Summary of Video from Gemini:This trailer introduces “Gettin’ Cooked with Ricky” and Randy. The show is about cooking when you’re high. They make several dishes, including donair spaghetti, cheeseburger meatloaf, and pickle pizza. The cooking is often haphazard and involves unconventional kitchen implements, like a drill as a mixer, and a reciprocating saw to cut cheese. The trailer contains much profanity. The show is slated to start on March 28th.

# Analyze larger set of video in batch

return top 50 videos from a given channel ID (e.g., `UCvW9uSNy6Lytcnib1CdXrow`)

to get channel ID (manually):
* Browse to the channel page
* Press Ctrl-U to view source
* Search for `<link rel="canonical" href="https://www.youtube.com/channel/UC` (external IDs for normal channels always start with UC). Or simply `/UC`, but there could be multiple values; the one in `<link rel="canonical" href="https://www.youtube.com/channel/UC[...]">` should reliably give the unique ID.

In [40]:
# Intentionally leaving default empty to search for all videos w/in a channel
search_query = ""

video_duration_type = (
    "any" # ['any', 'long', 'medium', 'short']
)

published_within_last_X_days = 365

# for [Trailer Park Boys](https://www.youtube.com/@trailerparkboys)
channel_id = "UCvW9uSNy6Lytcnib1CdXrow"

order_criteria = "viewCount" # ['date', 'rating', 'relevance', 'title', 'viewCount']

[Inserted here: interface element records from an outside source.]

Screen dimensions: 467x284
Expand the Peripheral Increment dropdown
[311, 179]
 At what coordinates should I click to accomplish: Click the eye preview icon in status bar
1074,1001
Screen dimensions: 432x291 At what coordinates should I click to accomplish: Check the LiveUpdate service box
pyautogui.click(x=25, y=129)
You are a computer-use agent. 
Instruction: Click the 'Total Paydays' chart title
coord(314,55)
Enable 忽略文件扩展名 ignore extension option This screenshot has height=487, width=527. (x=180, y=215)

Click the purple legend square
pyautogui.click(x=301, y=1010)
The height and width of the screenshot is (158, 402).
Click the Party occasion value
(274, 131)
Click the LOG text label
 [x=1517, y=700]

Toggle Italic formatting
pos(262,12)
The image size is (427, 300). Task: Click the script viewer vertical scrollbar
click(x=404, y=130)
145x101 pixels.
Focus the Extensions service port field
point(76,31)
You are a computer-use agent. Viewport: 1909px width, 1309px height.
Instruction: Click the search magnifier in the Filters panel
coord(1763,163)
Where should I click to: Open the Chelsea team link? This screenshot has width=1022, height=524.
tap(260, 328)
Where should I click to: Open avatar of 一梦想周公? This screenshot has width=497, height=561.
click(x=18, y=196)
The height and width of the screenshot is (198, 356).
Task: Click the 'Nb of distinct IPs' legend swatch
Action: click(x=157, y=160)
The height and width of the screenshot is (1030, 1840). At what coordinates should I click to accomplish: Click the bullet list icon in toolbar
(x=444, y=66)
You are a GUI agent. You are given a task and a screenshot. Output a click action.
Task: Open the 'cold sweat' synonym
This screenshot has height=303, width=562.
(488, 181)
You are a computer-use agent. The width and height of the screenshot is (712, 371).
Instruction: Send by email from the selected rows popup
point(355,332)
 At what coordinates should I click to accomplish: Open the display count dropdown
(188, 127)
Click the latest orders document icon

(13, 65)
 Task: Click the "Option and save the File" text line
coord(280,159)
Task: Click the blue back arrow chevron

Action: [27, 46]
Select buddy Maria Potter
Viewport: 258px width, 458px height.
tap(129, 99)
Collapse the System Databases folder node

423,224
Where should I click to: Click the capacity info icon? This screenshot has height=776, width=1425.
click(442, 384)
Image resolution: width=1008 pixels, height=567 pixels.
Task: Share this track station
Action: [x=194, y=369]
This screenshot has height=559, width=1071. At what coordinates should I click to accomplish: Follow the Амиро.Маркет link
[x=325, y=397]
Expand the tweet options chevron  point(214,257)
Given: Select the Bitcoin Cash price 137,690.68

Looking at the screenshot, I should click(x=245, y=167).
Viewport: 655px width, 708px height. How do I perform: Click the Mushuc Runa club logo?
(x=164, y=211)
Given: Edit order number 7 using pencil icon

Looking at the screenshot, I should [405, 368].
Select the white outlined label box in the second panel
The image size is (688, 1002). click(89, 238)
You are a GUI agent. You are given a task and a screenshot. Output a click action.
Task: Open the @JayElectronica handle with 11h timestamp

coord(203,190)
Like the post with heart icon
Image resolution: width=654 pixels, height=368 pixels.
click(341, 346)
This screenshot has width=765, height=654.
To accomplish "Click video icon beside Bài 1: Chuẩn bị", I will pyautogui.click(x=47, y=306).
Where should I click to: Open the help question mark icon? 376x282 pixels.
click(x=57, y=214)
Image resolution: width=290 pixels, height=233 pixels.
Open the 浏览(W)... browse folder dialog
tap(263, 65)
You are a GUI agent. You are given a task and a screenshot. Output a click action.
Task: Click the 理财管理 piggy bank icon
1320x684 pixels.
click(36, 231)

# Max is 50 results on 1 API call
num_results = 50

print(f"search_query: {search_query}")
print(f"video_duration_type: {video_duration_type}")
print(f"published_within_last_X_days: {published_within_last_X_days}")
print(f"order_criteria: {order_criteria}")
print(f"num_results: {num_results}")

search_query: 
video_duration_type: any
published_within_last_X_days: 365
order_criteria: viewCount
num_results: 50


In [43]:
yt_data_api_channel_results = get_yt_data_api_response_for_search_query(
    query=search_query,
    video_duration=video_duration_type,
    max_num_days_ago=published_within_last_X_days,
    channel_id=channel_id,
    video_order=order_criteria,
    num_video_results=num_results,
)

yt_data_api_channel_results_df = convert_yt_data_api_response_to_df(
    yt_data_api_channel_results
)

print(f"dataframe shape: {yt_data_api_channel_results_df.shape}")
display(yt_data_api_channel_results_df.head())

dataframe shape: (50, 8)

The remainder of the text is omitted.